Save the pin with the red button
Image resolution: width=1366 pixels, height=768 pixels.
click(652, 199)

...

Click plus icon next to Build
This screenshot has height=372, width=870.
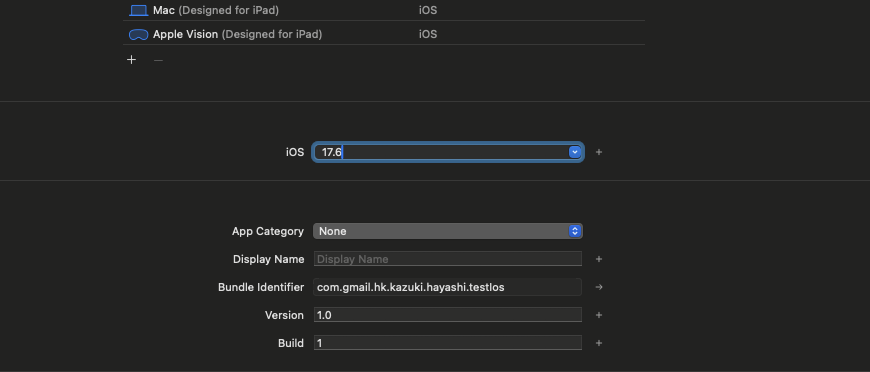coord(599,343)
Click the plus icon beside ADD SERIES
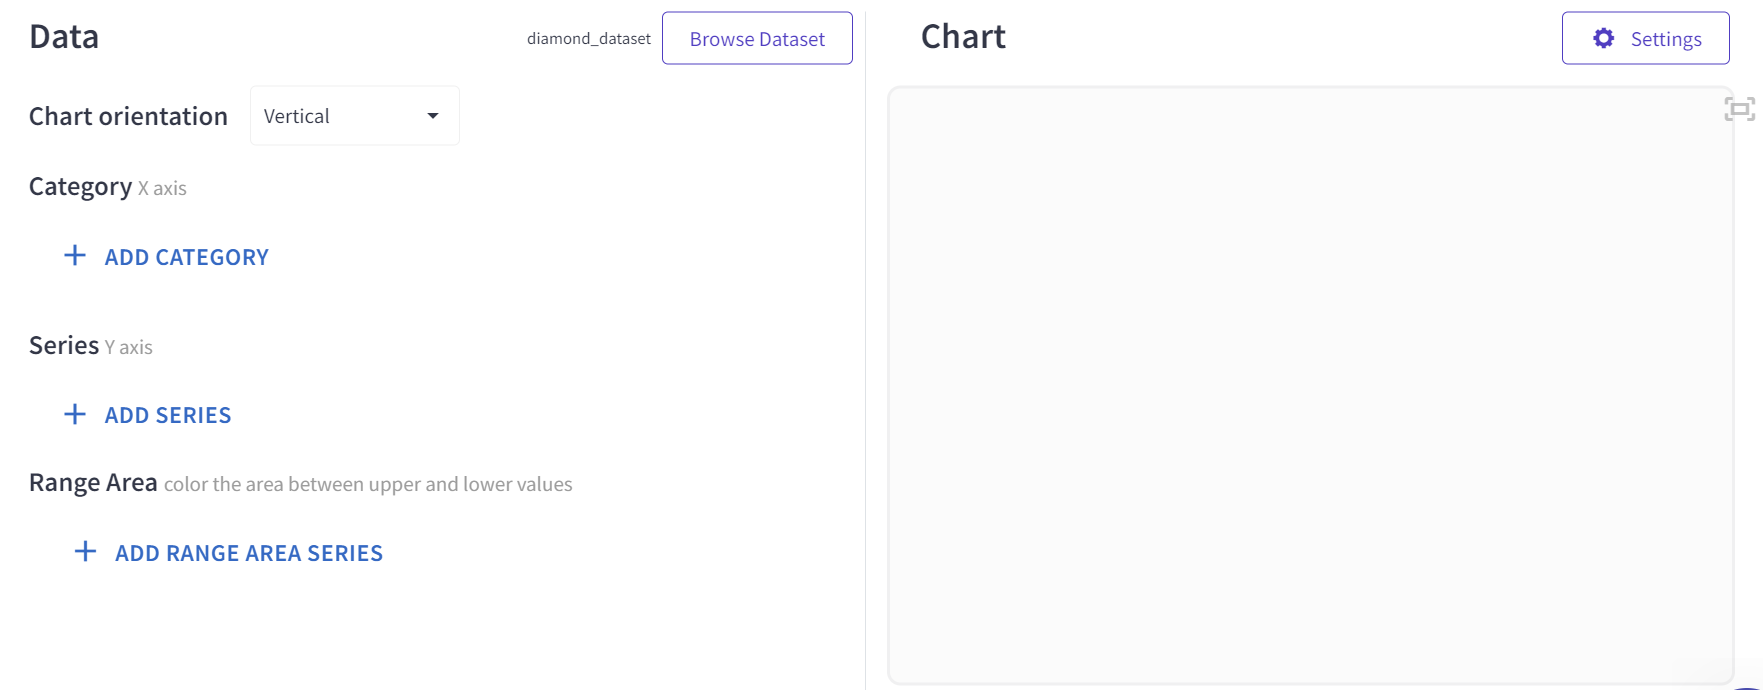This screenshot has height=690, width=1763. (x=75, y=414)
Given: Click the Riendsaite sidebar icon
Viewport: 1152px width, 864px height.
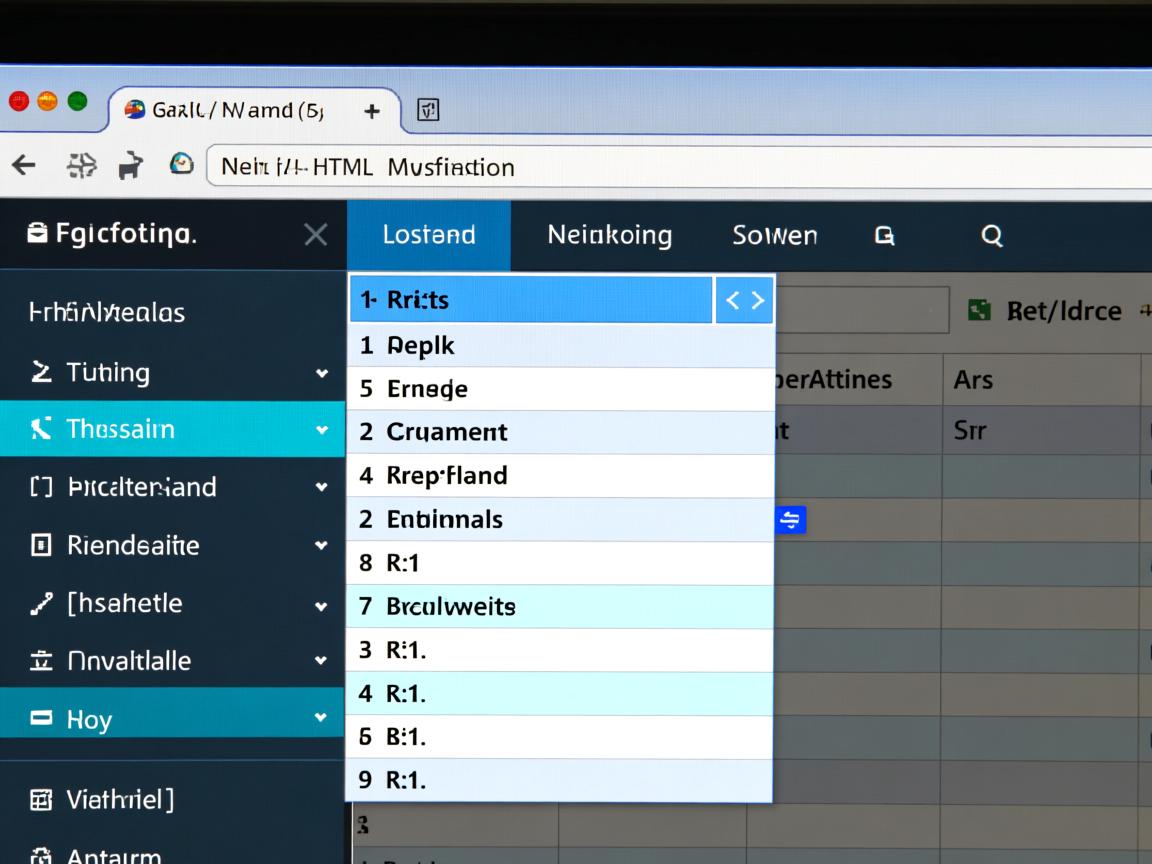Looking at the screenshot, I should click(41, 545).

**ASSIGNMENT**
Please set down, exactly and with no pictures, the lines in the entries above starting at the one holding "Click plus icon next to Build" and ending at the one holding "Given: Click the Riendsaite sidebar icon", ends included.

**RESULT OF THIS TASK**
Click plus icon next to Build
This screenshot has height=372, width=870.
coord(599,343)
Click the plus icon beside ADD SERIES
This screenshot has height=690, width=1763. (x=75, y=414)
Given: Click the Riendsaite sidebar icon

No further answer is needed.